» Dataset excerpts:
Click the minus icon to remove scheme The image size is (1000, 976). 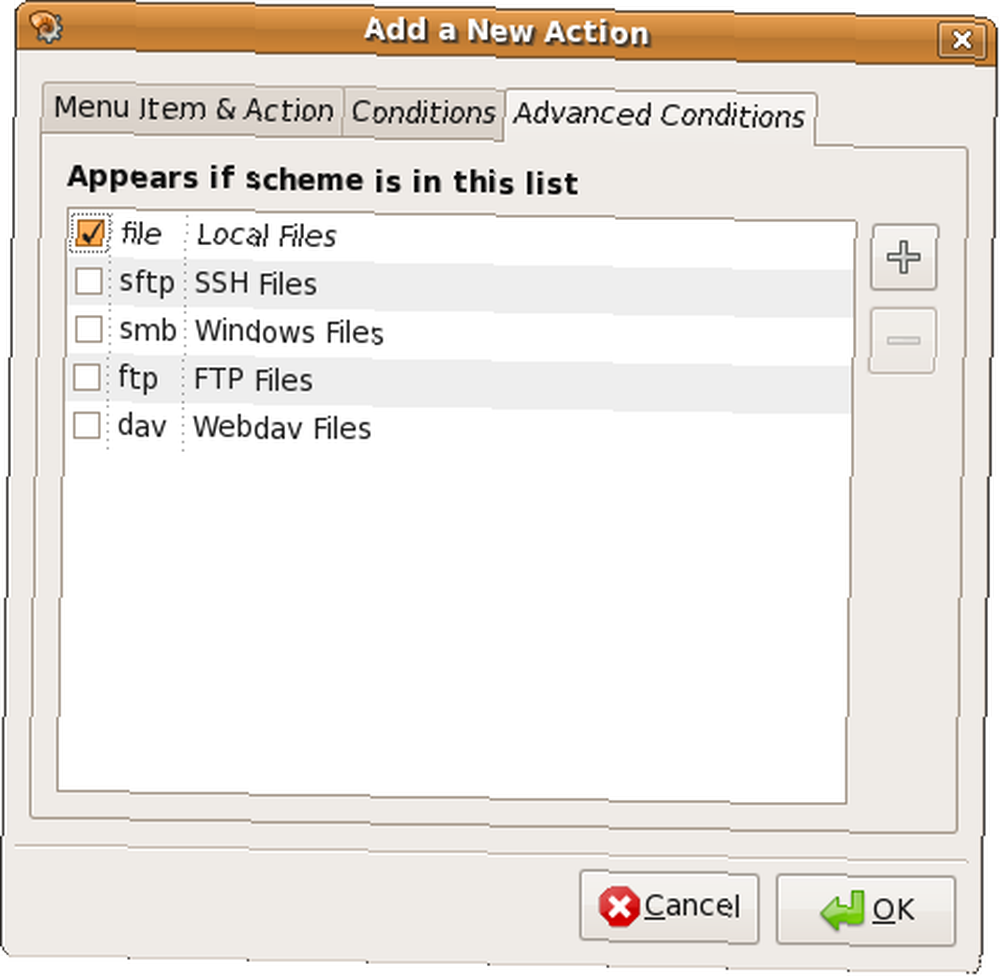coord(902,340)
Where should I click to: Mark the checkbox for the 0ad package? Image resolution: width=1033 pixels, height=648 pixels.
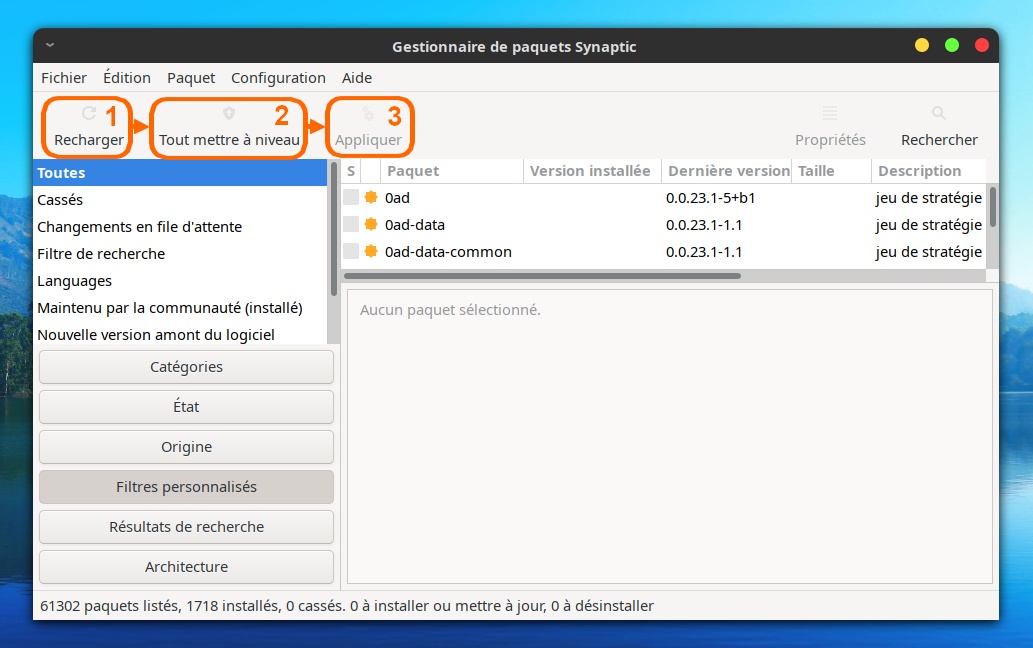coord(351,198)
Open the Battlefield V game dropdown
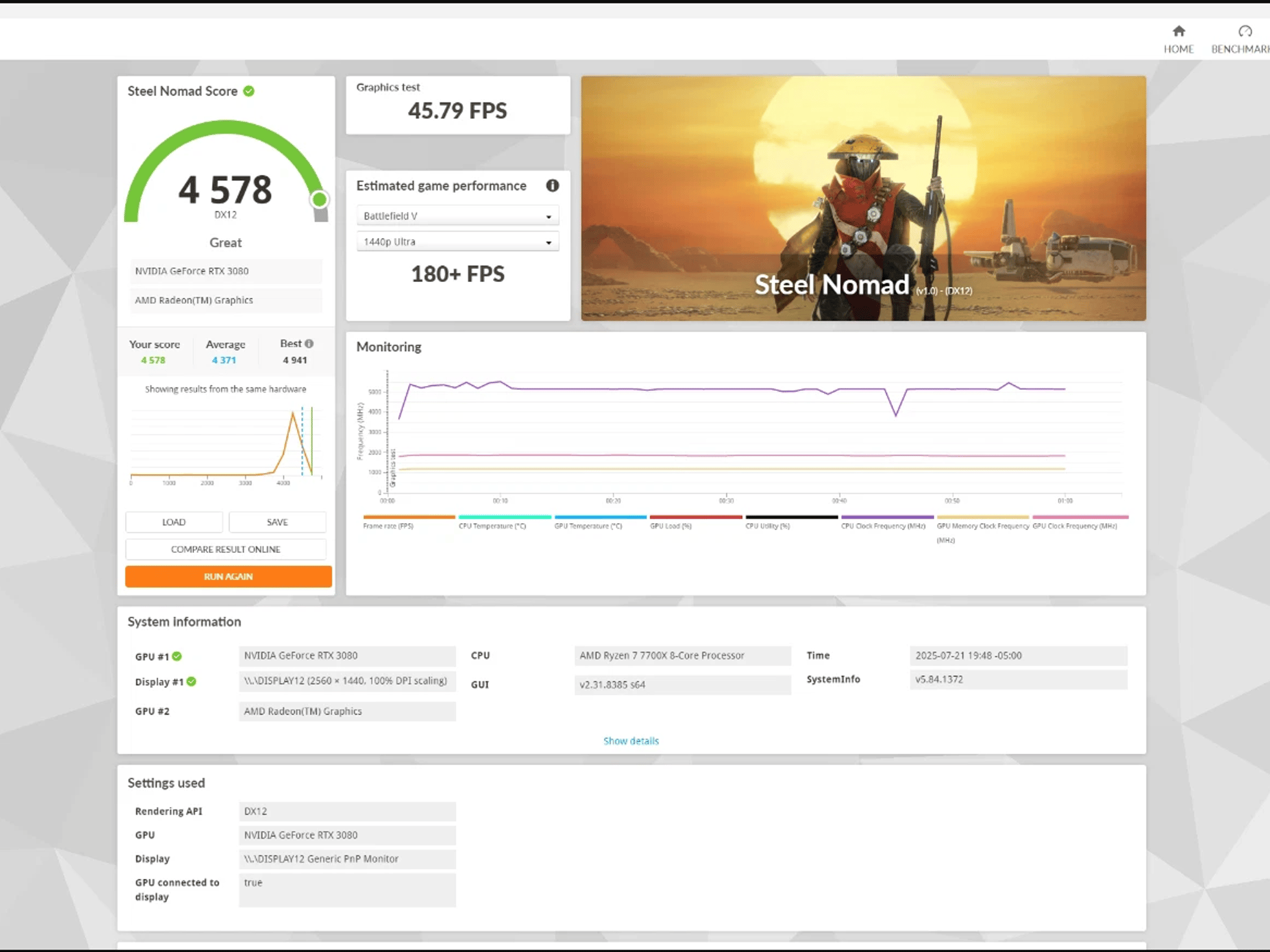 [458, 216]
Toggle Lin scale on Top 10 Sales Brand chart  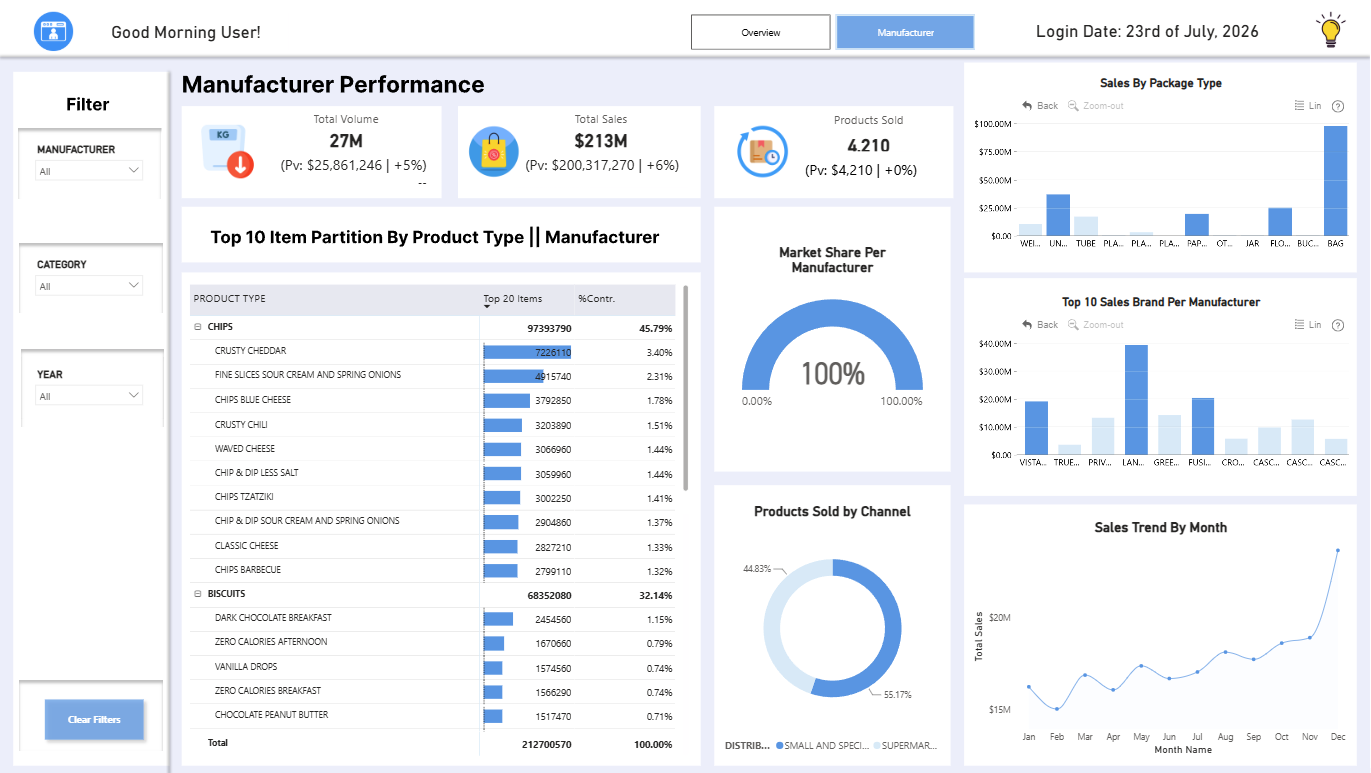click(1308, 325)
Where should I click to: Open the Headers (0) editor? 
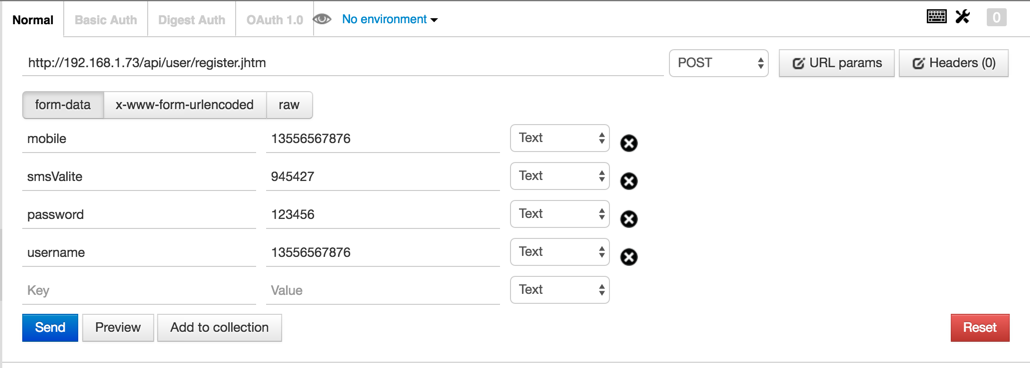pos(954,63)

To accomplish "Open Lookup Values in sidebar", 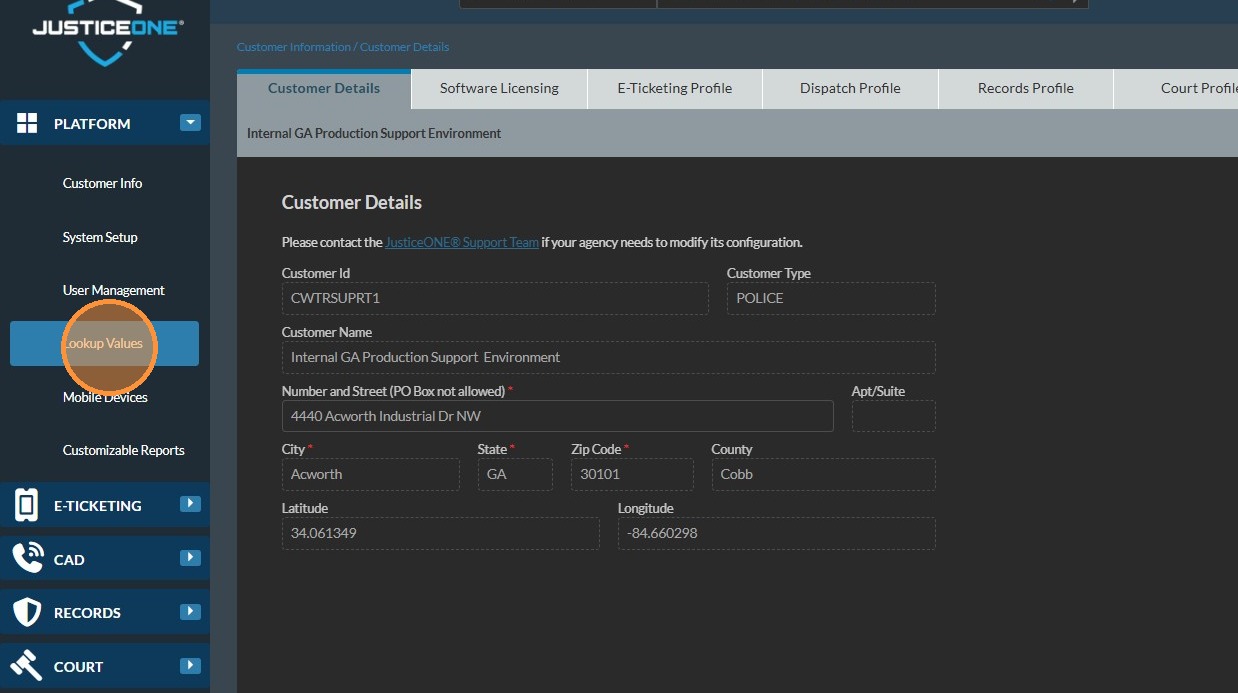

» Assignment: Every line from the one containing "Where should I click to: Open" to the final line of the records must be transcribed exactly, both ends included, with the pictures left out.

» Output of the task:
Where should I click to: Open the Headers (0) editor? 
pos(954,63)

To accomplish "Open Lookup Values in sidebar", 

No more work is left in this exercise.